Written in 1971, the play introduces us to big-game hunter and war hero Harold Ryan, presumed dead for many years, who returns home like Odysseus to an America he no longer recognizes and a wife, Penelope, who’s started a new life.

 

During the war, Harold killed over 200 men and women, including the notorious Beast of Yugoslavia, and countless more animals, for sport. He was later “lost” in the Amazon rainforest while hunting for diamonds with Colonel Looseleaf Harper, a slow-witted aviation hero who had the unhappy task of dropping the atomic bomb on Nagasaki, an act he comes to regret.

 

Confronted on his unexpected return by two suitors for his wife, a nerdy Electrolux vacuum cleaner salesman named Shuttle and a hippie, peace-loving M.D. called Woodly, who later becomes his foe, Harold is aggrieved that his country has become weak.
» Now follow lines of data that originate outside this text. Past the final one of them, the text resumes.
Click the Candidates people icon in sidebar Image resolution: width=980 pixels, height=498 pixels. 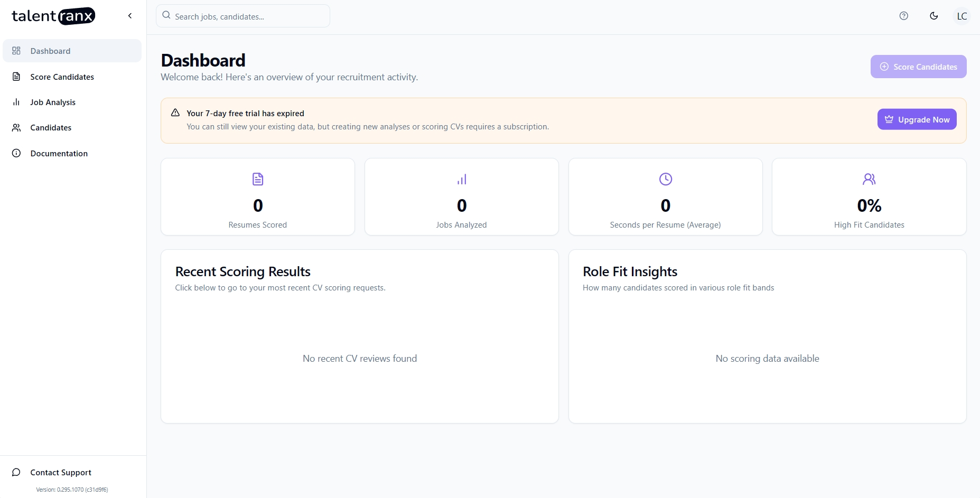16,128
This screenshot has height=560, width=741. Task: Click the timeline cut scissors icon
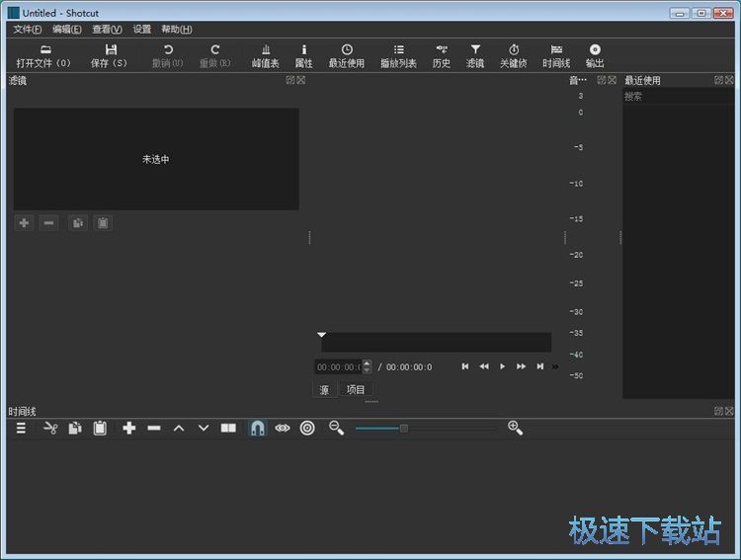pos(50,428)
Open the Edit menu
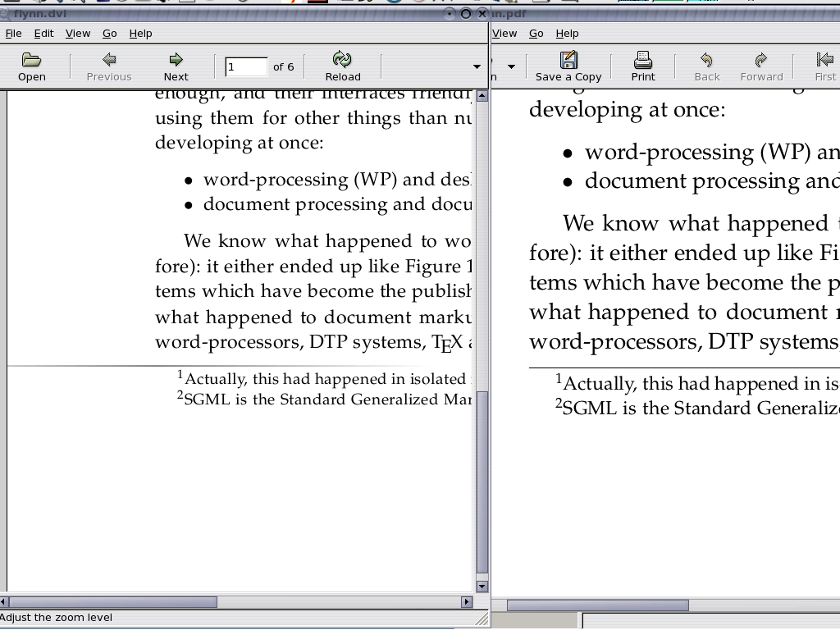 click(43, 34)
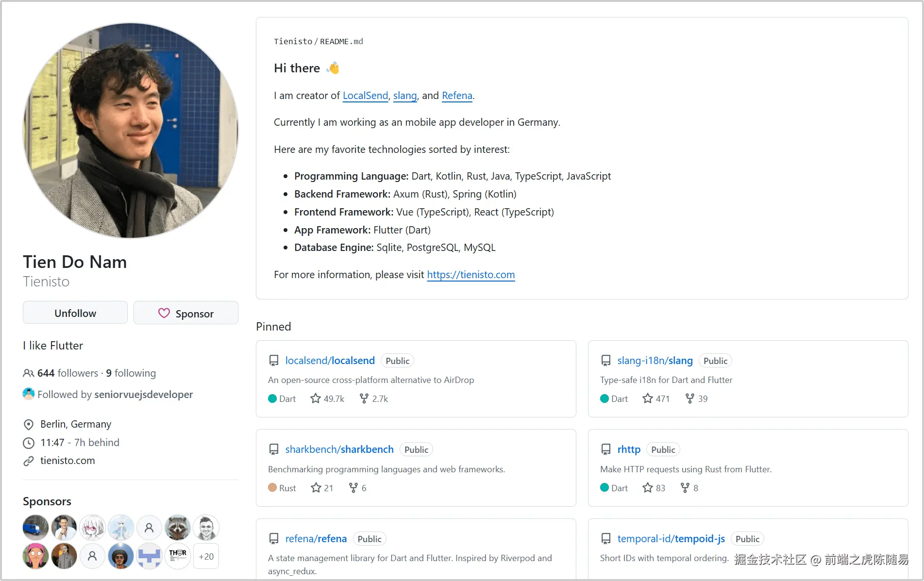
Task: Open the sharkbench/sharkbench pinned repository
Action: (339, 449)
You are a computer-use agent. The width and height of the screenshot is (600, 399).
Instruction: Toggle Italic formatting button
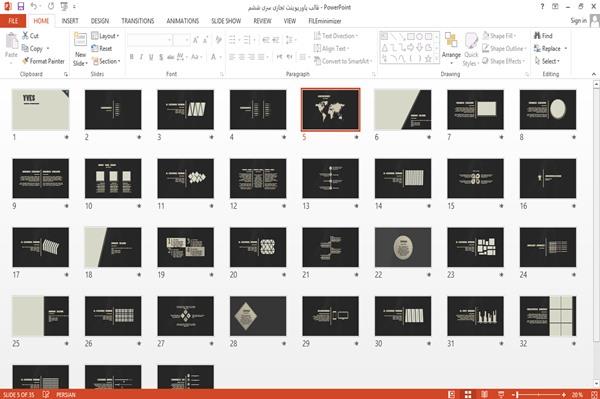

He even finds his son, Paul, who had worshipped his father from afar as a real American hero, has been pampered and grown unmanly, afraid even to walk the park at night.

 

Harold Ryan, the prolific killing machine, believes all heroes have been replaced by intolerable pacifists, and that in postwar 1960s America, it’s his job to make America great again. This is the story of his tragic attempt to do so.

 

“Happy Birthday, Wanda June” performs Nov. 14-17 at 8 p.m. and Nov. 18 at 2 p.m. An informal talk-back with cast, crew, and director follows the opening night performance. Refreshments provided.